What is expected -
With the material below, print exactly the lines between the line holding "You are a GUI" and the line holding "[button] (164, 2330)", inclusive. Add nothing else.

Records supplied -
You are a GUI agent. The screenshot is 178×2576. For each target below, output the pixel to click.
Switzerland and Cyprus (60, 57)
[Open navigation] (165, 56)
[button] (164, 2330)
==
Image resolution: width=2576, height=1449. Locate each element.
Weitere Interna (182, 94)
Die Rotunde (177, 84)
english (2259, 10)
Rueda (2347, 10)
* * *
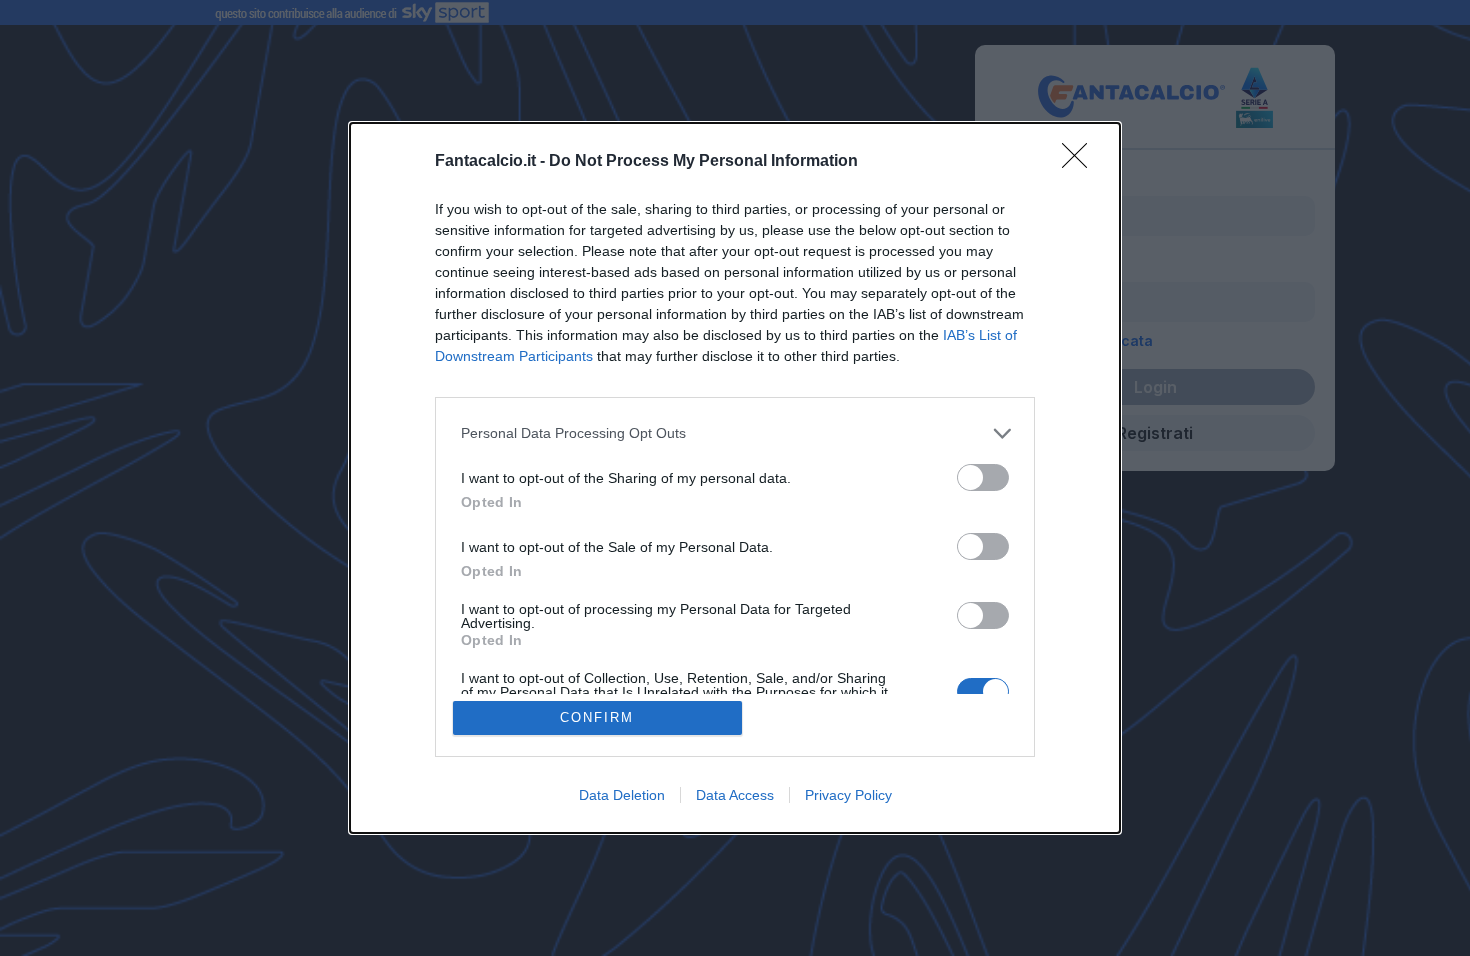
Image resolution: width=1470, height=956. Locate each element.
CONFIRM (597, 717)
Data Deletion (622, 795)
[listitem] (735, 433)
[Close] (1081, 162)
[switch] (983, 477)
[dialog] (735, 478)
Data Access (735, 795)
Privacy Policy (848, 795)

Output -
You are a GUI agent. The screenshot is 178×2576. For each target below, output the pixel to click.
Switzerland and Cyprus (60, 57)
[Open navigation] (165, 56)
[button] (164, 2330)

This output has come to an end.